About this exercise: Copy, word for word, the lines below from the one containing "Open the 其它操作 dropdown" up to and including the one containing "The width and", with pictures left out.

Data provided:
-------
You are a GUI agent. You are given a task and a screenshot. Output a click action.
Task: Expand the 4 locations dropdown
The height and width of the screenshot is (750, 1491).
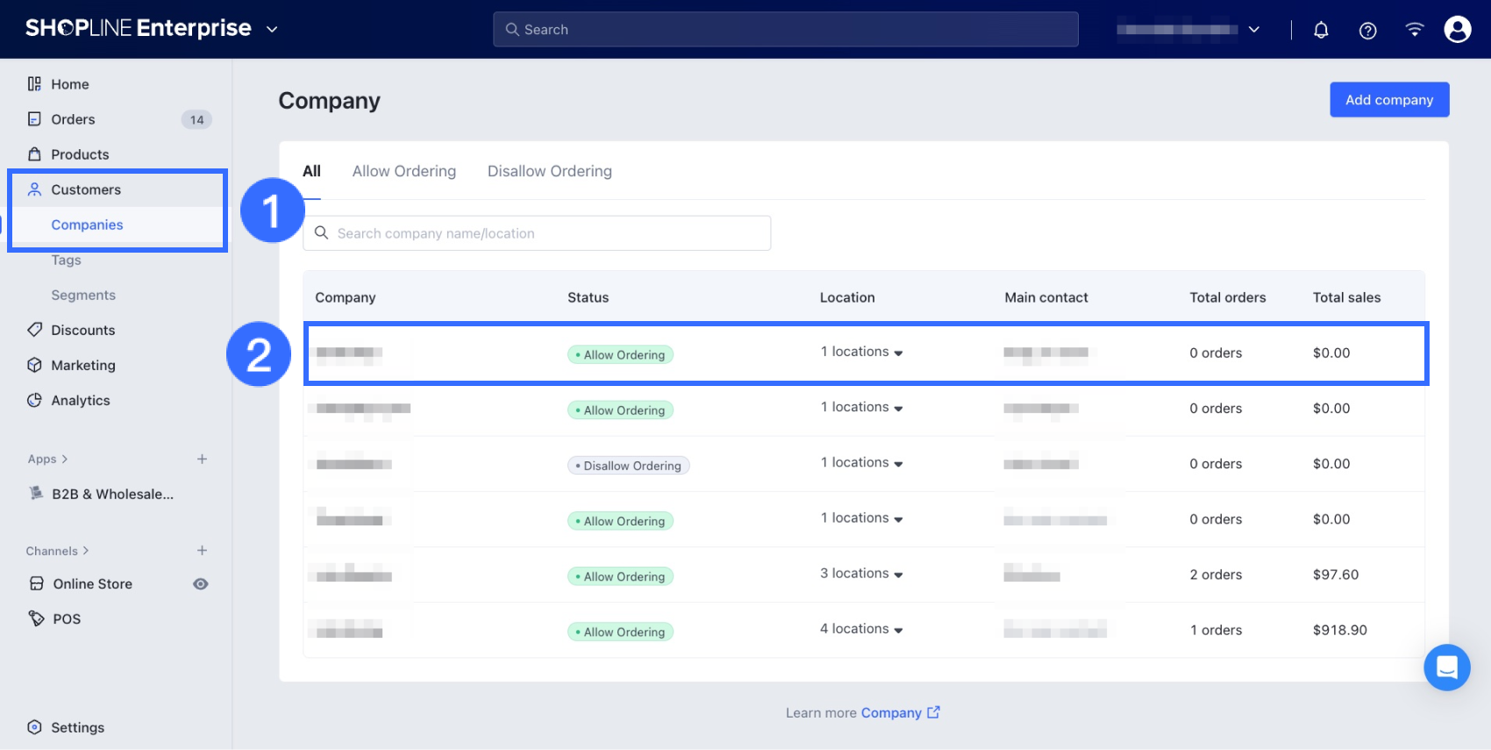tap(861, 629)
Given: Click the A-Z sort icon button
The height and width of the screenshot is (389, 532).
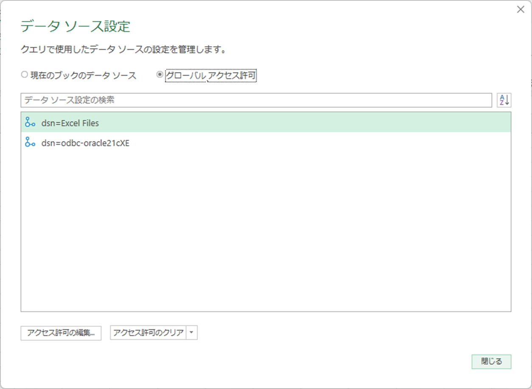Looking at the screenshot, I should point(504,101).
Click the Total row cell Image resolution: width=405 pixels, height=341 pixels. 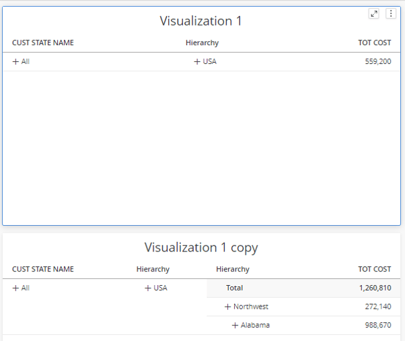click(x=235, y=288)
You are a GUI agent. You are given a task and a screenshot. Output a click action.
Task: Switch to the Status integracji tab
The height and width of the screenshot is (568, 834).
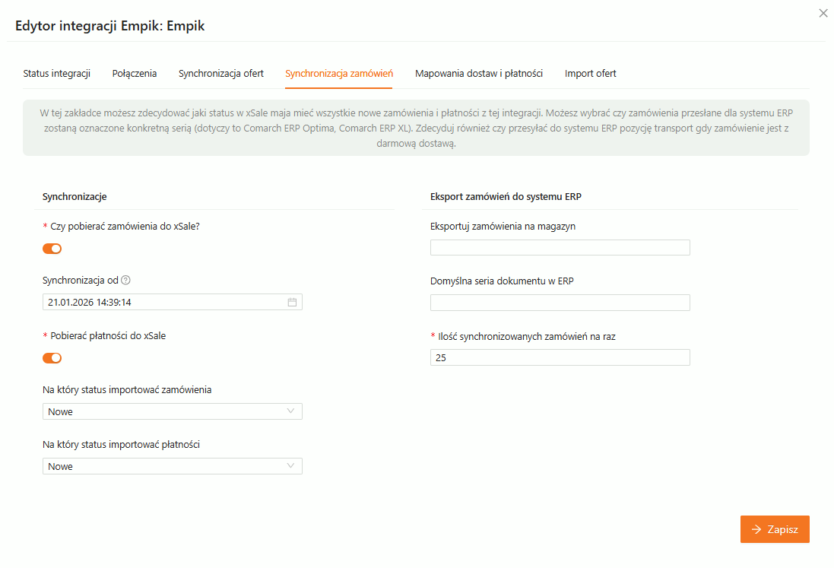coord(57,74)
-------
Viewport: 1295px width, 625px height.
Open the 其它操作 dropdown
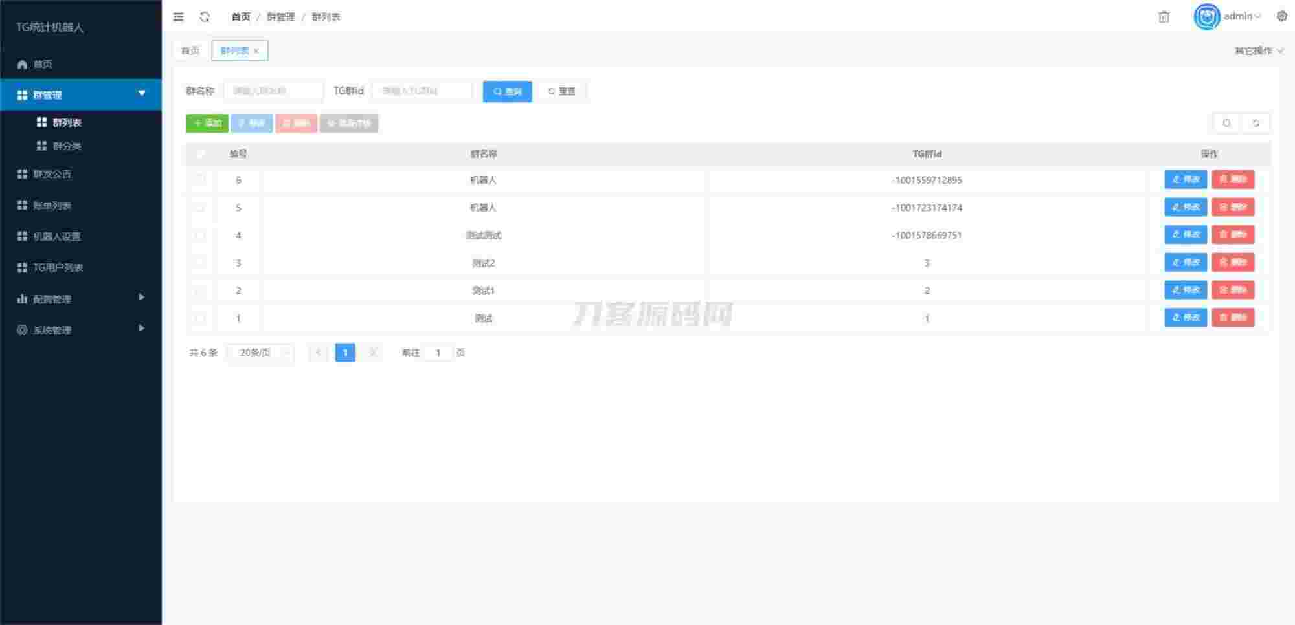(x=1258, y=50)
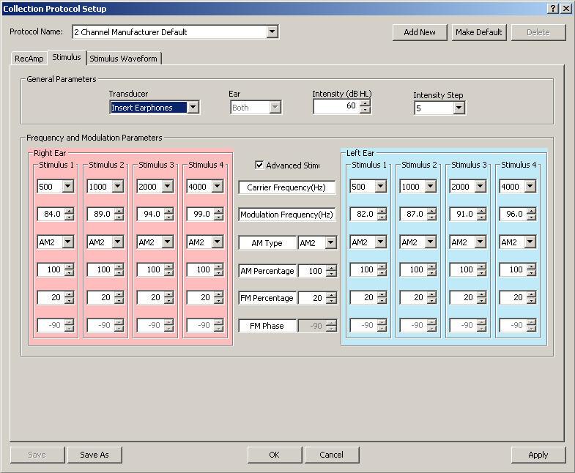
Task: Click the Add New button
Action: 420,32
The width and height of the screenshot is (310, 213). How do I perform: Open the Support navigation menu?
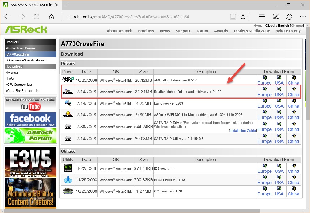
-------
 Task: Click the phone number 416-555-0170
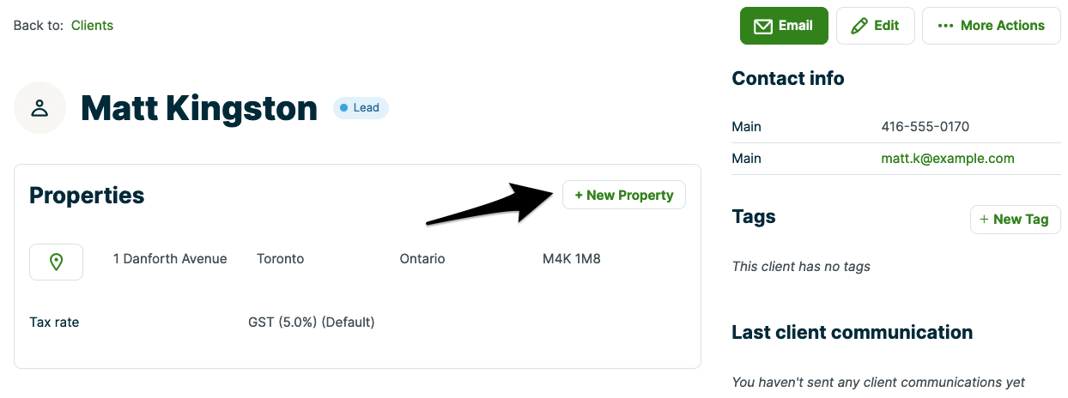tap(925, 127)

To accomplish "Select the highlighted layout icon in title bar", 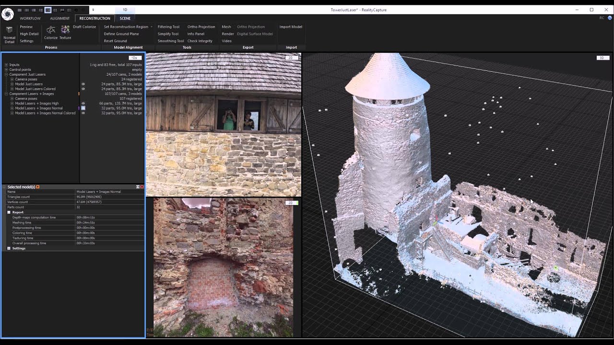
-------
Solution for this task:
Open the 其它操作 dropdown
(x=1258, y=50)
Task: Click the Add New button
Action: 420,32
The width and height of the screenshot is (310, 213). How do I perform: Open the Support navigation menu?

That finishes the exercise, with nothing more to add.